By SHAUNA MILLER
ANNAPOLIS (March 18, 2010)—The House Judiciary Committee heard testimony Thursday on a bill that would close Laurel's state-run Thomas J.S. Waxter Center for female juvenile offenders.
But Delegate Kathleen Dumais, D-Montgomery, who sponsored the bill, said she did not expect it to pass because there is no immediate alternative.
"It would make no sense to pass it without a plan," Dumais said."And I can't offer one."
"Realistically, there's not anything else we can do this minute," Dumais said. "(The Department of Juvenile Services) has looked at other options within the system where we could send the girls, and these are being explored. But none of those seem to have a solution."
Advocates and the state's independent monitor disagreed, and said alternative solutions were being ignored by the department.
The hearing came one week after the American Civil Liberties Union of Maryland released a report composed by girls who have lived at Waxter. The girls described the facility as dirty, bug-ridden and potentially unsafe in an emergency.
The monitor recommended closing Waxter in 2007. Four years of reports by the monitor detailed overcrowding and understaffing as well as allegations of physical abuse by staff members. Even DJS has described Waxter as "unsuitable for serving Maryland youth."

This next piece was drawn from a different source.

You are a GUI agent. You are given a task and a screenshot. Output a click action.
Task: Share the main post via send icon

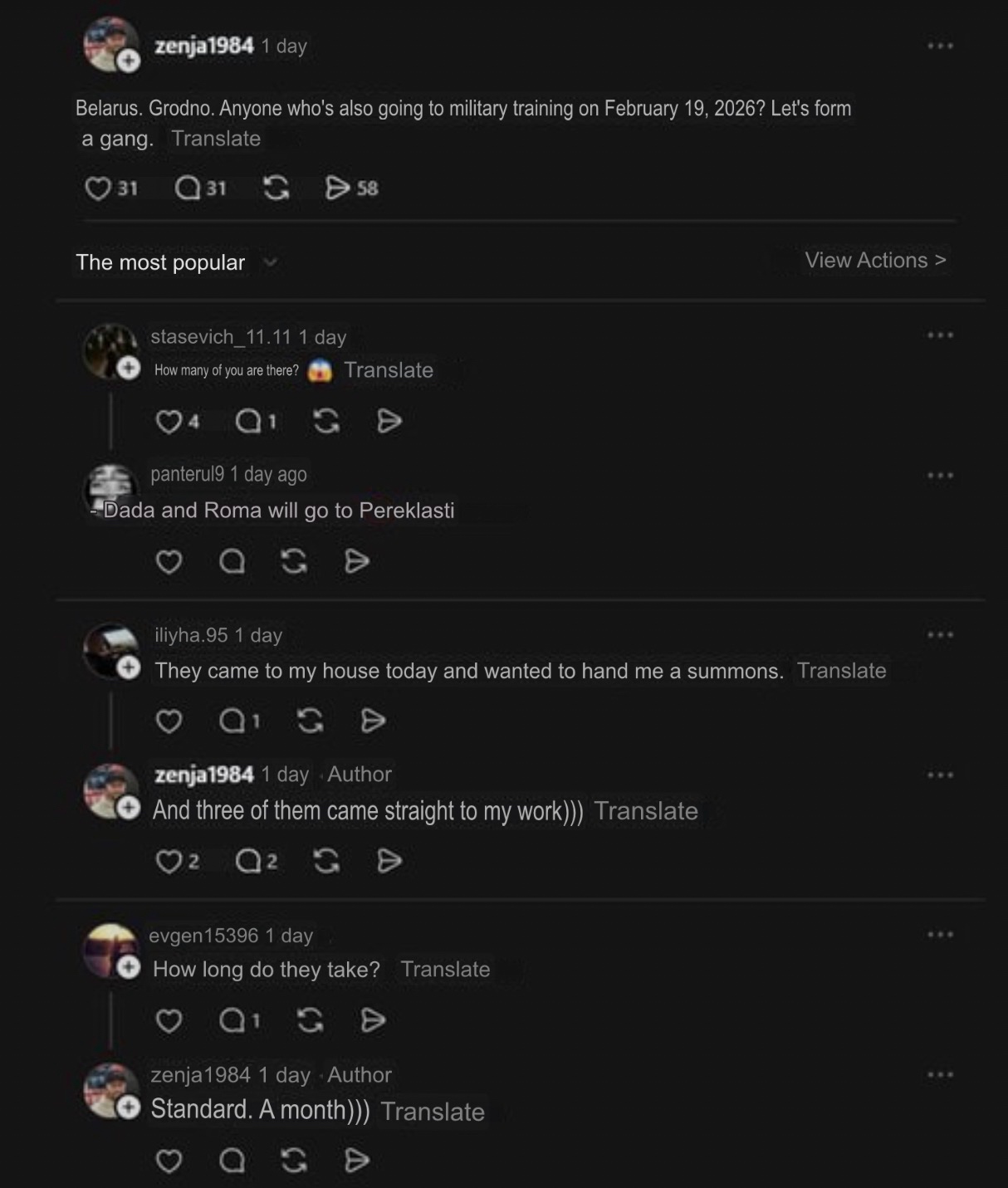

Department of Juvenile Services Secretary Donald DeVore said he supported the bill in spirit, but that closing Waxter now would be "premature."
"This bill has identified a problem with no real immediate remedy," DeVore said.
But conditions are so poor at Waxter that DeVore told Capital News Service last week that the department has stopped accepting girls into its high-security program.
There were a total of 26 girls at Waxter Wednesday, including three in the high-security program.
All together, there are about 175 Maryland girls in both public and private residential placements. Waxter currently offers the only state-run, high-security residential program for girls in Maryland.
The department's long-term strategic plan includes spending more than $50 million for a new girls' facility. But construction will not begin for up to 10 years.
Advocates expressed concern that girls requiring high-security placements could be sent out of state while construction of a new girls' facility is pending. They noted such a plan would be costly and would go against the department's commitment to keep children close to their communities for treatment.
One of the five goals of the department's treatment model is "Treating Maryland Children In Maryland." The department's recently released "facilities master plan" characterized out-of-state placements as "costly and ineffective."
DeVore said the department has not yet decided where to send girls who would normally be sentenced to the high-security program at Waxter. But DJS data shows that the number of girls out of state in higher-security placements has doubled since December, going from three to six.
Dumais said that the possibility girls would be sent out of state concerned her. If the choice came down to keeping girls at Waxter or sending them out of state, she would keep them at Waxter, she said.
"It's not perfect, but it's close to home and family," she said. "That's more important."
Advocates and the monitor have repeatedly argued that space could be made available in existing DJS facilities for both girls in less secure detention and girls requiring "hardware-secure" placements. Suggestions have included fencing in stand-alone cottages at the boys-only Cheltenham Youth Facility or the Charles H. Hickey School, or retrofitting the William Donald Schaefer House in Baltimore with security measures.
Marlana Valdez, director of the state's monitoring unit, called for a careful review of DJS properties that could offer space for a small, secure girls facility. She pointed out that a 12-bed cottage at Savage Mountain Youth Center in Western Maryland has been vacant since May.
Sonia Kumar, a lawyer with the American Civil Liberties Union of Maryland, said the ACLU would continue working with Dumais on how to best serve the girls remaining at Waxter in the years before a new facility is built.
"It is absolutely untrue to say there is nothing we can do in the interim," Kumar said. "We're not abandoning the girls we've met during the course of this investigation."
Capital News Service contributed to this report.